Carvana Auto Receivables Trust 2022-P2 has an $82-million tranche that KBRA rated ‘K1+’ with a 9.50% initial credit enhancement; two $185.500-million tranches rated ‘AAA’ with a 9.5% initial credit enhancement; a $97.550-million tranche rated ‘AAA’ with a 9.50% initial credit enhancement; an $18.450-million tranche rated ‘AA+’ with a 6.45% initial credit enhancement; a $17.550-million tranche rated ‘A+’ with a 3.55% initial credit enhancement; an $18.450-million

tranche with a ‘BBB+’ rating and a .50% initial credit enhancement; and a $10.587-million tranche rated ‘BBB-’ and a .30% initial credit enhancement.

Carvana’s 17th overall ABS is slated to close on May 25th.

CRVNA 2022-P2’s pool balance is much smaller than that of its most recent predecessors, which issued about $1.0 billion, KBRA noted.

First formed in 2012, Carvana, an ecommerce platform, operates in 315 markets. Users can purchase, finance, trade-in and get cars delivered through the business. The Tempe, Arizona company’s latest ABS is collateralized by $605 million automobile loans. The fixed-rate installment loans are to people with a “weighted average non zero FICO score of 704,” the report said.

The average principal balance is $24,150 with a weighted average original term and remaining term of 71 and 70 months, respectively, KBRA said. The net proceeds from issuing the notes will be for general operating, the report said.

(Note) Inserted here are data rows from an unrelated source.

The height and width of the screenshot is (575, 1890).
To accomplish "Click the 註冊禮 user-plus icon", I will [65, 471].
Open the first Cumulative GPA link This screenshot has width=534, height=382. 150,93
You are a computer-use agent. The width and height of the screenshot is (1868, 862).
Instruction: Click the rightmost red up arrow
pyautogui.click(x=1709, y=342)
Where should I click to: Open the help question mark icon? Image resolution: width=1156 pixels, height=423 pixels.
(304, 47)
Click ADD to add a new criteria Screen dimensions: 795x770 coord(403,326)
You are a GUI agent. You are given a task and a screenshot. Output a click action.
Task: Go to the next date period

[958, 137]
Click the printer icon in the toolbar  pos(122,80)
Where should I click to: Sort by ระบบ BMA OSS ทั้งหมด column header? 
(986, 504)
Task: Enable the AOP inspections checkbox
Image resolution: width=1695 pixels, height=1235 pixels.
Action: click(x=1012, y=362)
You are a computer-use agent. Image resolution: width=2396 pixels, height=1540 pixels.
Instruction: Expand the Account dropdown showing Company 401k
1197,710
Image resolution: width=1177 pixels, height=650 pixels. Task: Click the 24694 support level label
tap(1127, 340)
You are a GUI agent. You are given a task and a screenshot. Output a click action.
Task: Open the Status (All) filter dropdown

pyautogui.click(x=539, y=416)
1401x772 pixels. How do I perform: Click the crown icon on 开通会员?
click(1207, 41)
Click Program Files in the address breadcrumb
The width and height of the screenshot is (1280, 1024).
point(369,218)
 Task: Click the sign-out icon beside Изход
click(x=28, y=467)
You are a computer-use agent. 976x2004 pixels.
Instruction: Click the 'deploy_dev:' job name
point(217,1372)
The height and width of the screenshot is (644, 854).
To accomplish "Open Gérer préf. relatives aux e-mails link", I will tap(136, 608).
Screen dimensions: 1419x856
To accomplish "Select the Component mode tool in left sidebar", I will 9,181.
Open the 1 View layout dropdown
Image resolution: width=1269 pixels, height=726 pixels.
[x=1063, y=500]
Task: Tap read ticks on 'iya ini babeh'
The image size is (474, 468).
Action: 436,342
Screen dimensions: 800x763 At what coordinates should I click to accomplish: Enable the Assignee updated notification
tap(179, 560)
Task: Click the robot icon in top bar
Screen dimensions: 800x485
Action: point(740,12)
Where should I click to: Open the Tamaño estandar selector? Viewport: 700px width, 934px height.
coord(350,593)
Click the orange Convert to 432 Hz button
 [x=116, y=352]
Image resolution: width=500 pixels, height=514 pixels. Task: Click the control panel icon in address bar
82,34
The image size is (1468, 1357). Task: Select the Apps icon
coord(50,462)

Bridgecrest Credit Company, an affiliate of DriveTime, is the servicer; Computershare Trust Company, N.A., is the indenture trustee custodian and paying agent. BNY Mellon Trust of Delaware is the owner trustee and Vervent Inc. is the back up servicer.

Despite it national profile as an innovative car seller, Carvana began originating sizable volumes of loans to get on the radar of KBRA in 2016, the report said.

KBRA counted several aspects of Carvana’s business as a negative, citing its lack of robust historical performance data as one. Also, company is focused on growth, causing it to incur operating losses — a net loss of $287 million for fiscal year 2021—and a negative cash flow since inception, KBRA said.

Not all aspects of Carvana’s business are cause for concern, however. Its integrated business model allows it to keep a tighter rein on fixed, overhead costs compared with traditional retail dealers, the report said.